Records provided —

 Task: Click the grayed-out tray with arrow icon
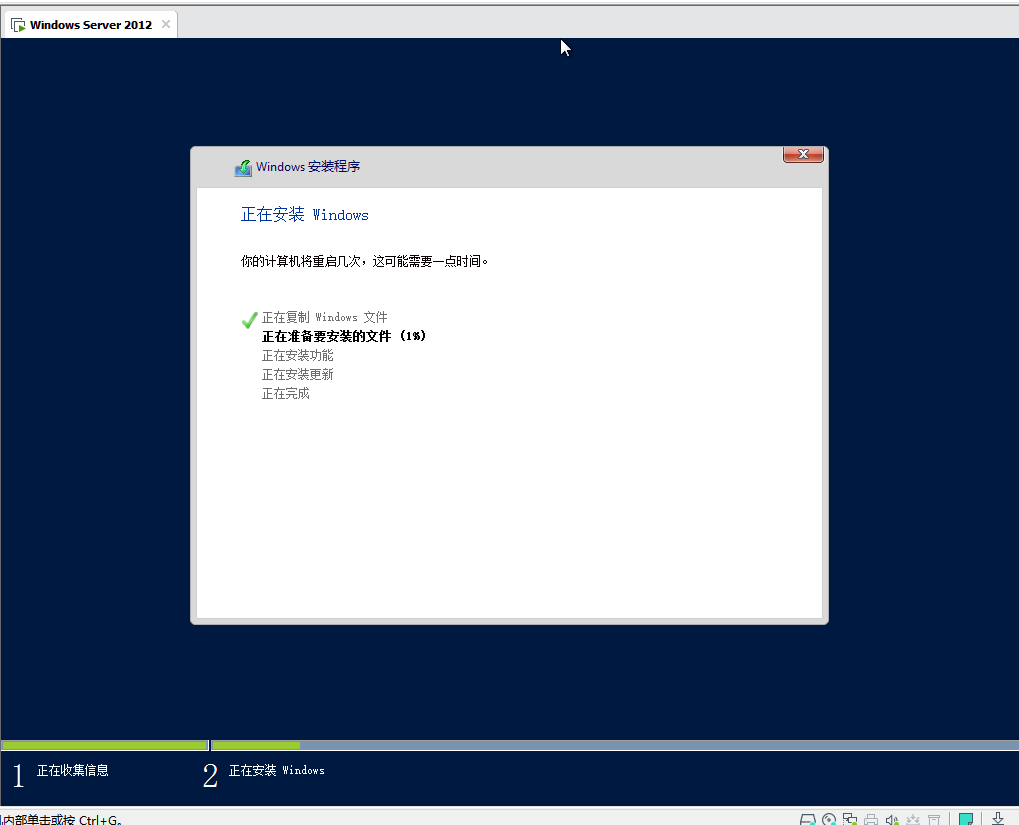click(x=913, y=819)
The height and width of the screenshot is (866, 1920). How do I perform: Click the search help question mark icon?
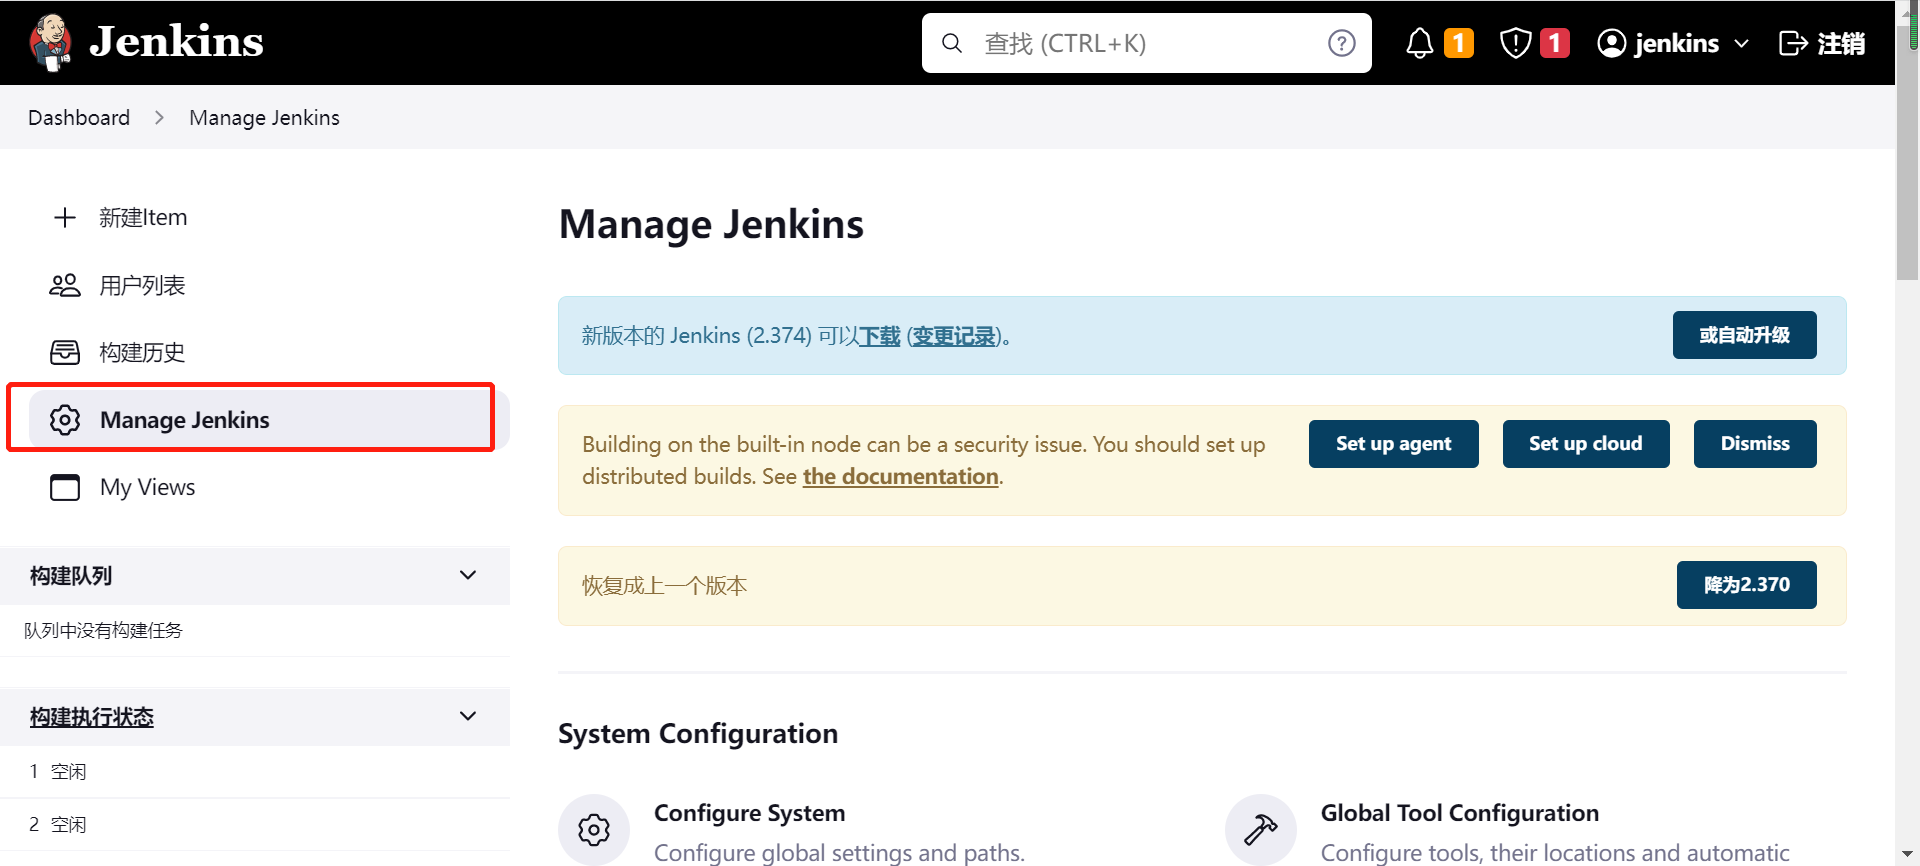[x=1341, y=43]
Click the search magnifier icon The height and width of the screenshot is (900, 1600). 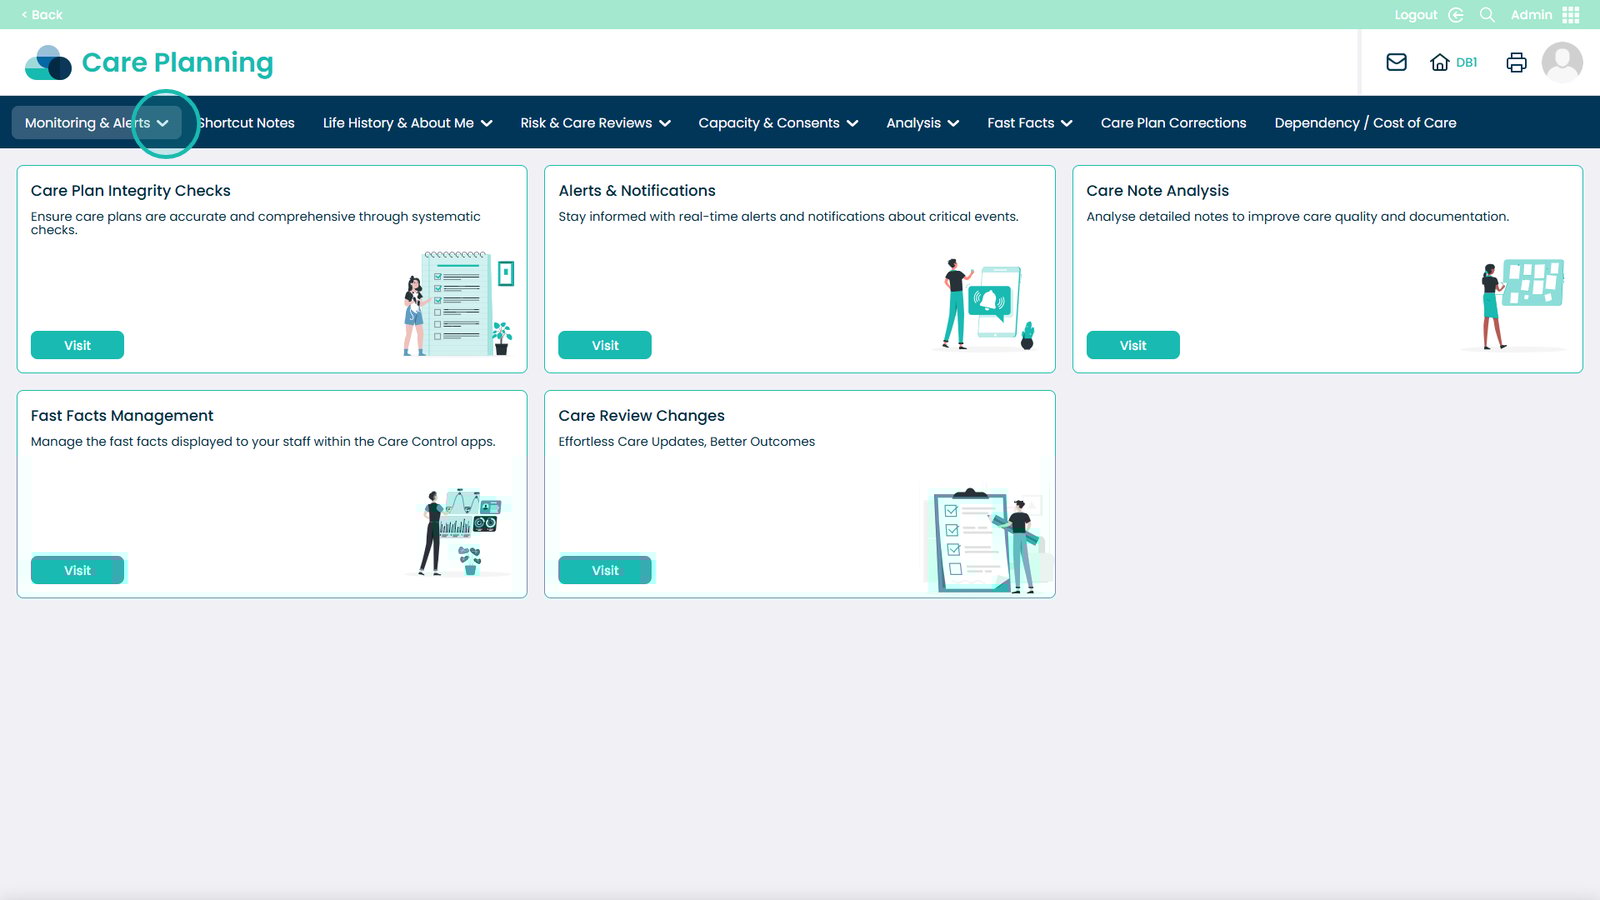coord(1487,15)
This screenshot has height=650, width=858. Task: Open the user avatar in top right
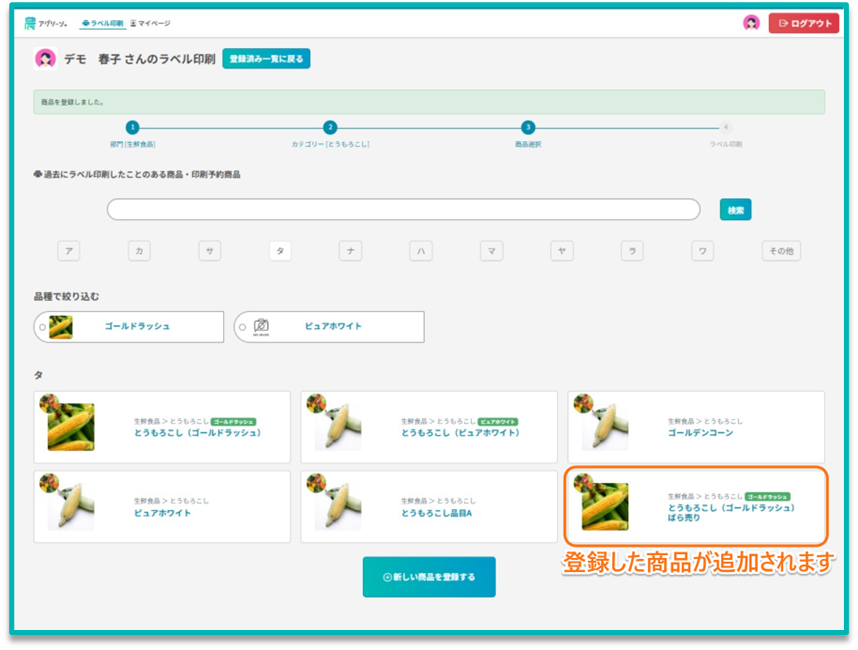coord(751,23)
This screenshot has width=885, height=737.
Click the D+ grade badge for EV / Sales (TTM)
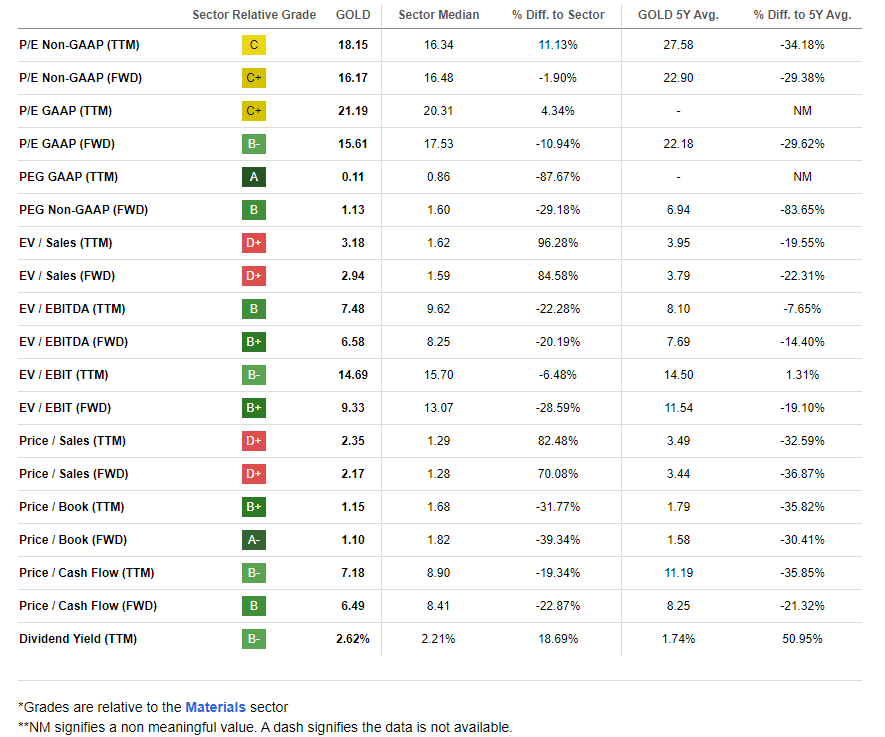pyautogui.click(x=254, y=243)
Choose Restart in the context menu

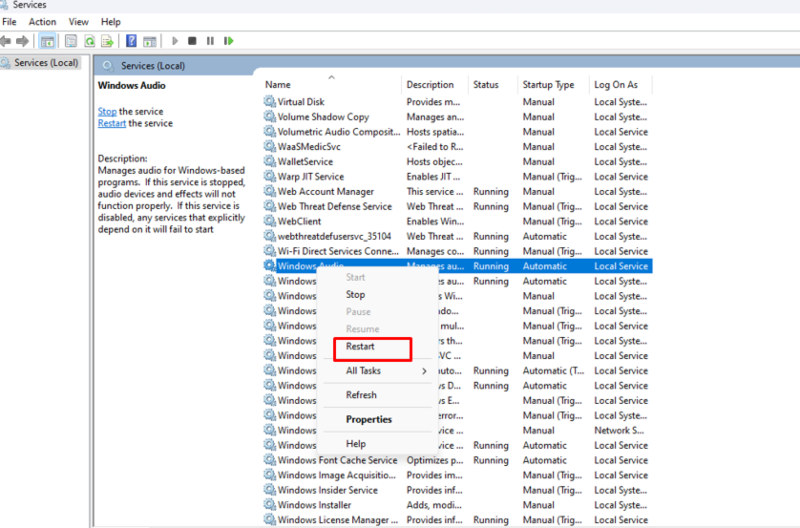[360, 346]
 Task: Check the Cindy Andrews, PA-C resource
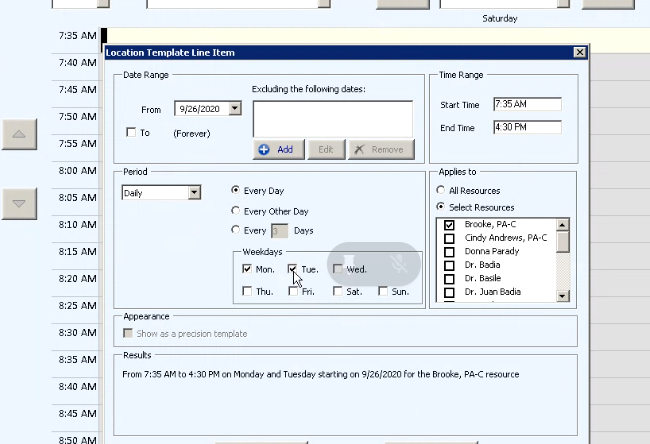click(449, 238)
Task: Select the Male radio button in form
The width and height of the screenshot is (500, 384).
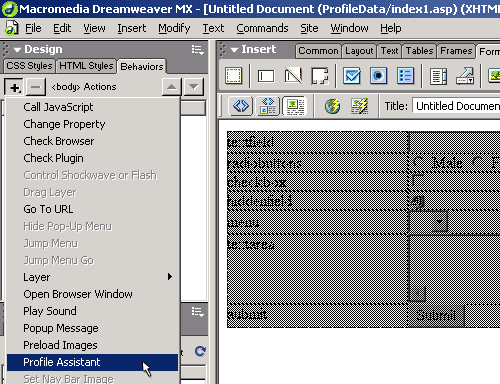Action: click(418, 162)
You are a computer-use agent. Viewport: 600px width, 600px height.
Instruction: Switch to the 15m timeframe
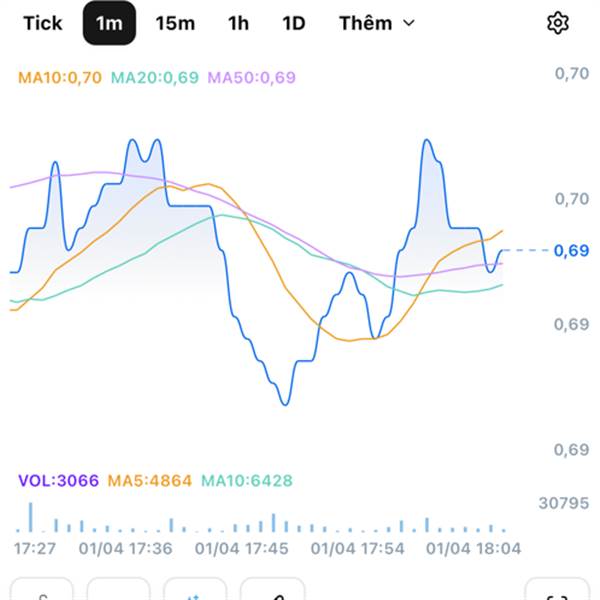click(175, 24)
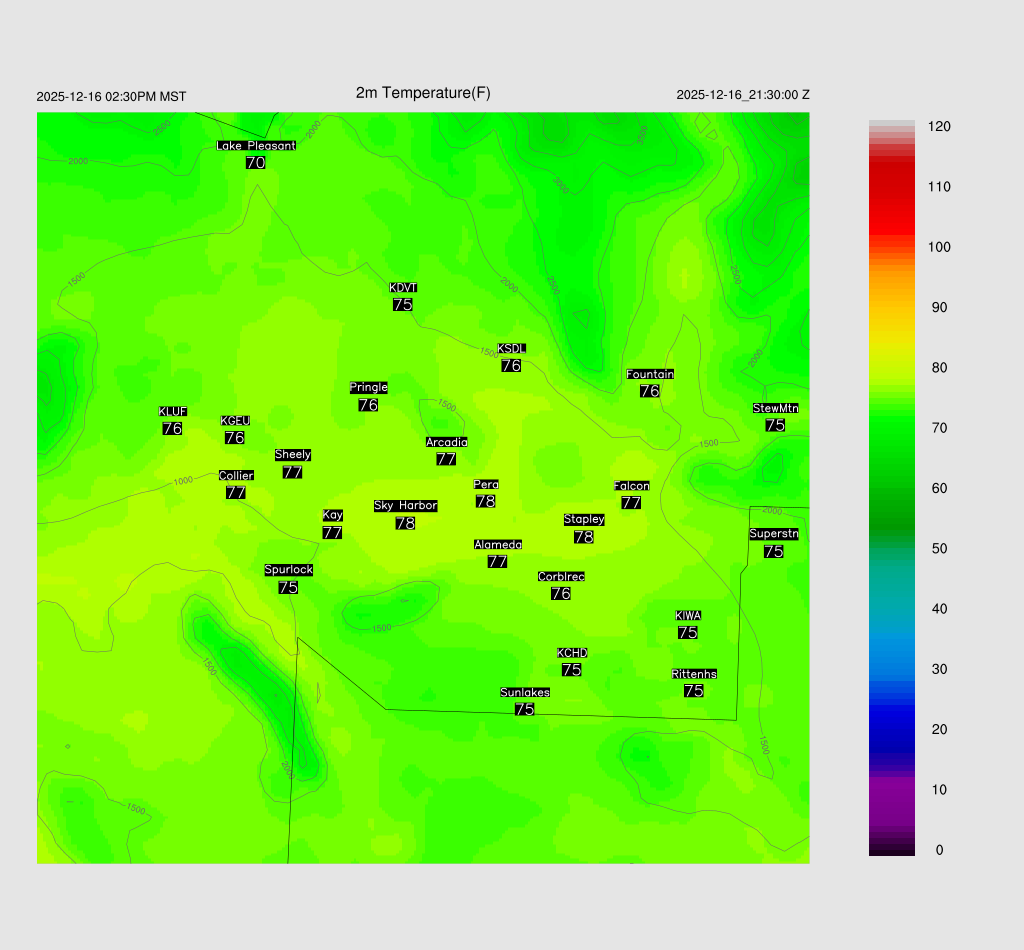
Task: Click the blue 30 level on colorbar
Action: click(x=891, y=669)
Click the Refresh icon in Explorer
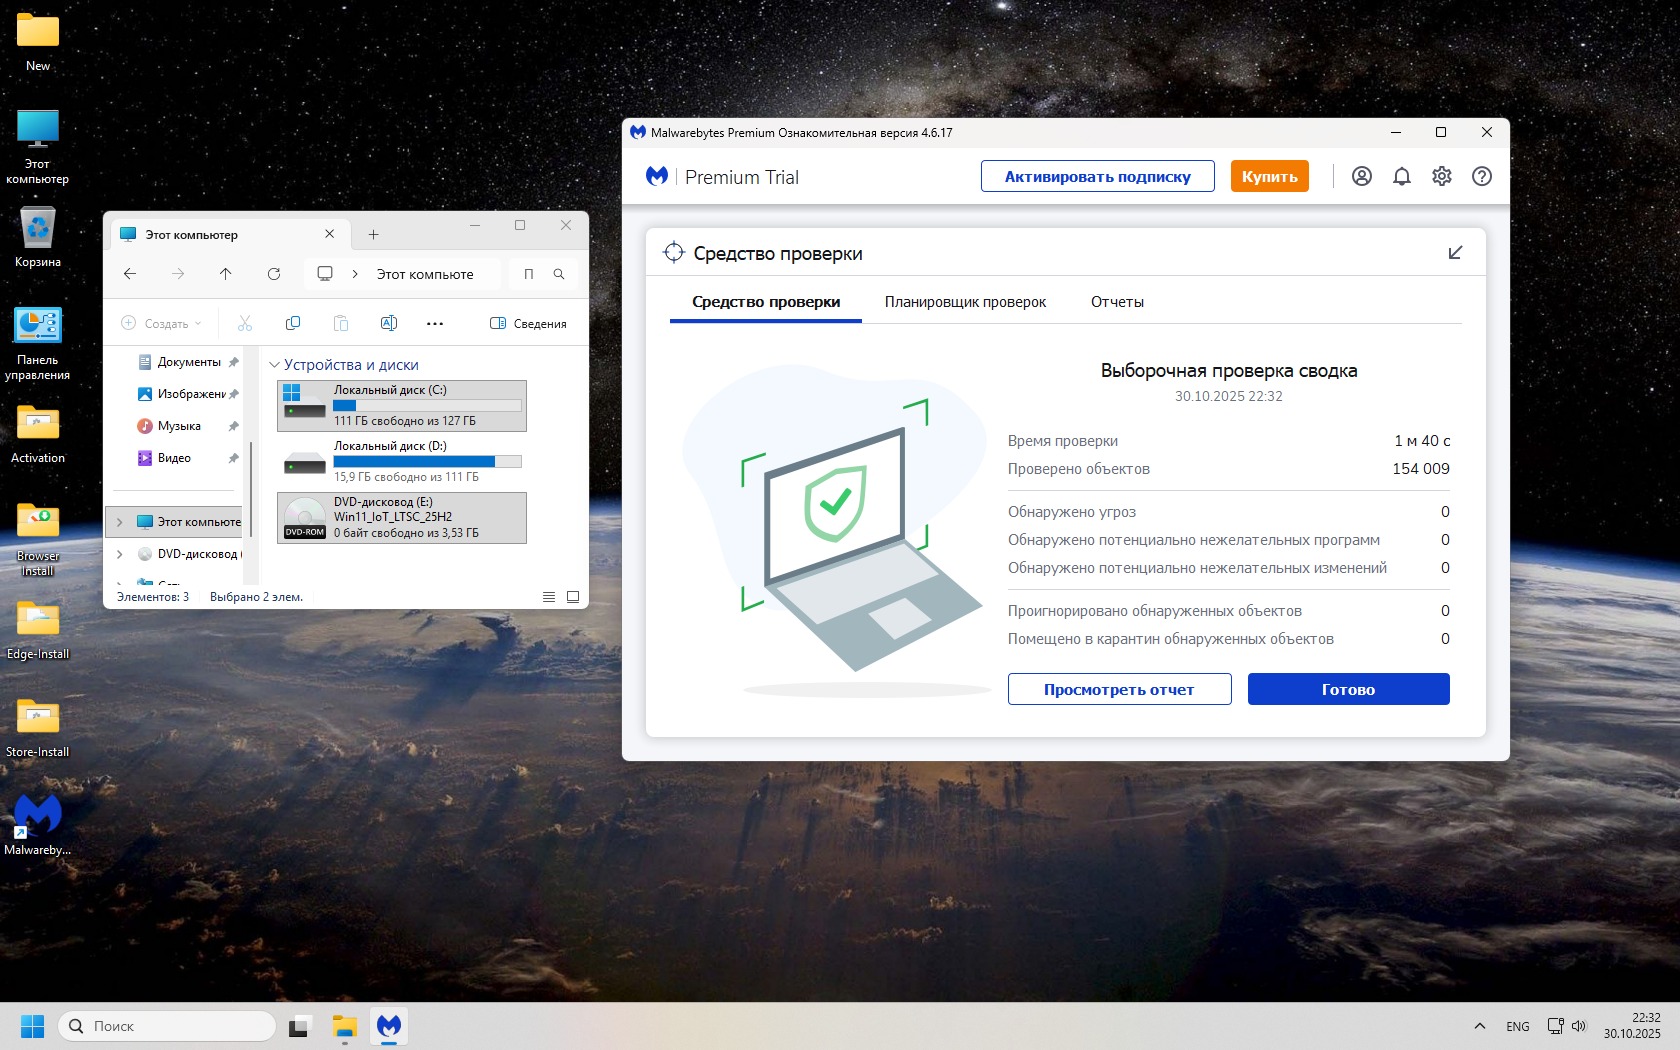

What to do — From the line with "Instruction: Switch to the 15m timeframe" down to the final line of the entries above, repeat each line exactly; omit the pictures.

Finished task —
Instruction: Switch to the 15m timeframe
click(175, 24)
Task: Click the blue 30 level on colorbar
Action: click(x=891, y=669)
Click the Refresh icon in Explorer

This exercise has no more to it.